Harris também ficou impressionado com o fato de que a resposta do motor é incrível desde baixa rotação, e ainda assim, gira linearmente até 9000 rpm. Um turbo, sim, mas que não parece turbo. A soma dos motores elétricos e o auxílio elétrico aos turbocompressores foi sempre elogiada.

Daniel Pund, na Road and Track, diz: “quando me aproximava do final da reta oposta em Misano, eu sempre carregava muito mais velocidade do que esperava. Graças aos motores elétricos e aos turbos elétricos sempre prontos, a F80 dispara positivamente nas saídas de curva. Então, quando o V-6 assume a maior parte da propulsão, você começa a acelerar as marchas da transmissão de dupla embreagem de oito velocidades tão rápido quanto seus dedos conseguem puxar a borboleta direita. Perca a sincronia por um momento, e o limitador de rotação de 9200 rpm do motor entra em terceira, quarta, quinta, sexta… em uma puxada implacável.”

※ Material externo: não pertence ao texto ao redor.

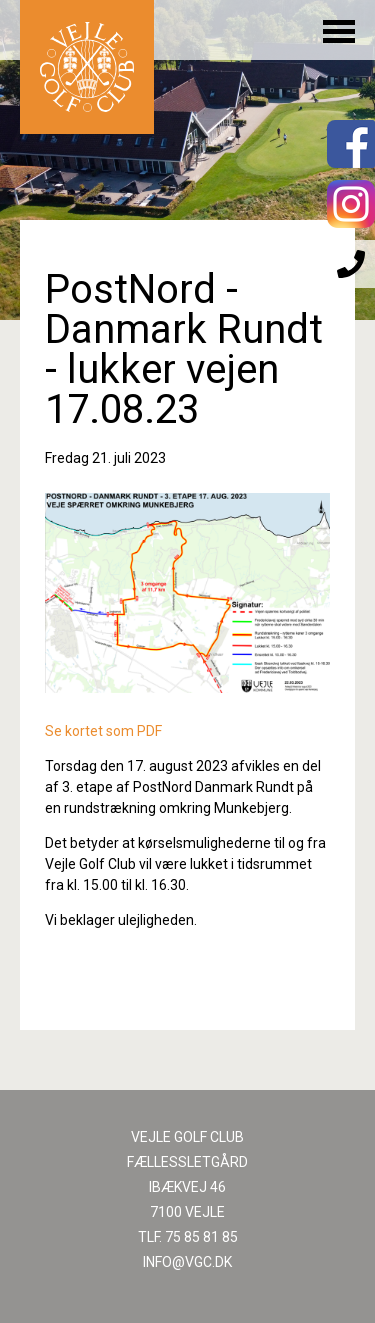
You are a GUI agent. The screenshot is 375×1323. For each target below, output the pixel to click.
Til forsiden (87, 67)
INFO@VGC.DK (187, 1262)
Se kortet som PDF (103, 731)
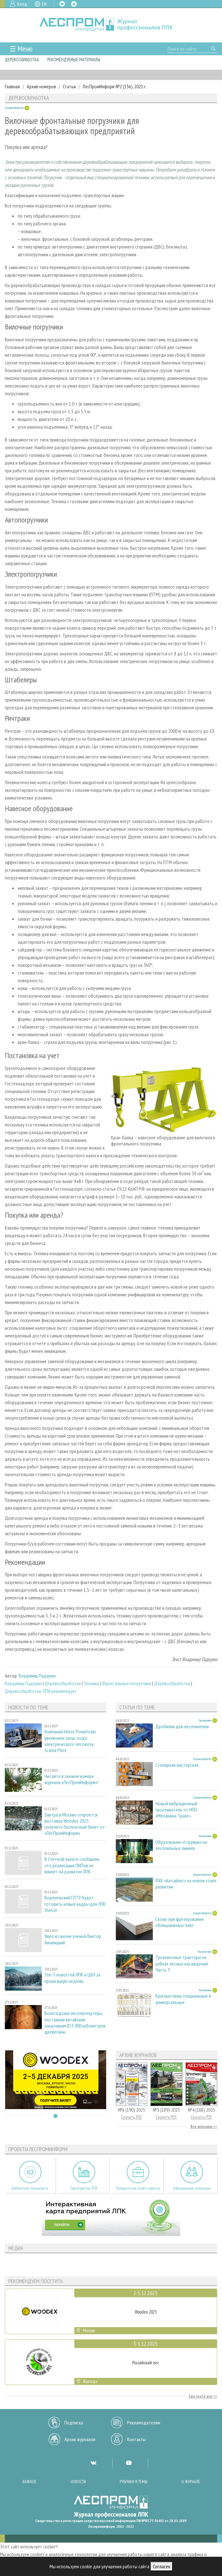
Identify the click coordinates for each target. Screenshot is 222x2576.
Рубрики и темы (133, 2481)
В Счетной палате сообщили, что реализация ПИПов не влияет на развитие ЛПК (72, 1865)
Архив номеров (41, 86)
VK (62, 4)
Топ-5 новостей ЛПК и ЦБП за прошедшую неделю (72, 1978)
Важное (29, 2481)
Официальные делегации (192, 2188)
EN (44, 4)
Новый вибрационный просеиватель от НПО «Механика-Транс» (176, 1810)
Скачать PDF (131, 2117)
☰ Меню (21, 48)
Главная (12, 86)
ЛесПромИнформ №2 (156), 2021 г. (115, 86)
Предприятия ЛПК (84, 2188)
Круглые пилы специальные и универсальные (183, 1999)
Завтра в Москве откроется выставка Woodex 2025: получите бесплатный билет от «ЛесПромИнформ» (74, 1824)
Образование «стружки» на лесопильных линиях (181, 1845)
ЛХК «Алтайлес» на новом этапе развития (186, 1884)
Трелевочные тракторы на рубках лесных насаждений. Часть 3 (181, 1963)
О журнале (190, 2481)
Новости (78, 2481)
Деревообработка (22, 60)
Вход (22, 4)
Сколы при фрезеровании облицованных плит (179, 1922)
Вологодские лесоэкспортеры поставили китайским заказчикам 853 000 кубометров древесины (75, 2022)
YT (128, 2462)
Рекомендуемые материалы (73, 60)
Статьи (69, 86)
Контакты (136, 2439)
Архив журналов (80, 2439)
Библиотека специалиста (30, 2188)
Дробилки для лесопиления (182, 1726)
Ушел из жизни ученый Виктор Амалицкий (72, 1939)
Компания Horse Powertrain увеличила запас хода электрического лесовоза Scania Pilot (70, 1741)
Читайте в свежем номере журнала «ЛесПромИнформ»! (71, 1779)
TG (74, 4)
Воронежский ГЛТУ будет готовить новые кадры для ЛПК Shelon (75, 1904)
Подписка (73, 2422)
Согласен (161, 2566)
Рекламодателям (143, 2422)
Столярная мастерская (177, 1765)
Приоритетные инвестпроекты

O motor também tem um barulho deveras agradável, segundo todos os avaliadores. Ainda que soe melhor por dentro do carro que por fora; nos vídeos as filmagens externas fzem ele parecer elétrico de tão silencioso. Barulho só dentro do carro é algo interessante teoricamente; mas deixa toda a experiência um pouco artificial demais talvez.

Disse a R&T: “De dentro da cabine, este trem de força é pura diversão, com muita energia, acompanhado pelo barulho do motor, o zumbido do turbo e o zumbido do motor elétrico. Do lado de fora, ouve-se apenas o som do ar sendo empurrado para o lado à velocidade de um pequeno jato. Um “whoosh” provavelmente não é o que a maioria dos compradores de supercarros quer que as pessoas ouçam, mesmo que seja o que as leis antiruído preferem.”

Harris gostou do caro em pista muito mais do que imaginou que gostaria; a combinação de ligeiro subesterço, eliminado completamente pelo motor elétrico dianteiro puxando o carro para a saída de curva, o fez ir cada vez mais fundo na curva sem medo. O a tração na saída de curva ele diz que “parece a mão de Deus” puxando, de tão forte que é. Os freios ABS também foram elogiados, pulsando bem menos que o normal, e segurando mais o caro aparentemente. É realmente uma arma incrível em pista, segundo ele.

Daniel Pund: “Uma máquina de pura velocidade oferece diversão limitada a longo prazo. Veja a maioria dos carros elétricos velozes como evidência. O que sustenta o prazer depois que o choque da aceleração diminui é a dirigibilidade. Talvez o atributo mais chocante do F80 seja sua agilidade. Não, não é um Lotus Elise. É uma coisa enorme, de aproximadamente 1600 kg. E, no entanto, passar por uma sequência rápida de curvas à direita, direita fechada, esquerda e baixa velocidade revela que o F80 é estranhamente leve, capaz de girar sua traseira larga à vontade. A resposta nas curvas é rápida, é claro, mas nunca instável. Para seu crédito, a Ferrari vem adicionando, nos últimos anos, controles eletrônicos cada vez mais complexos e sofisticados, tão bem integrados e ajustados que complementam, em vez de controlar, o motorista. A relativa segurança da dirigibilidade do F80 pode decepcionar os poucos que acham que apenas manuseio afiado e instabilidade catastrófica são apropriados em um supercarro. Acho isso uma bravata boba.”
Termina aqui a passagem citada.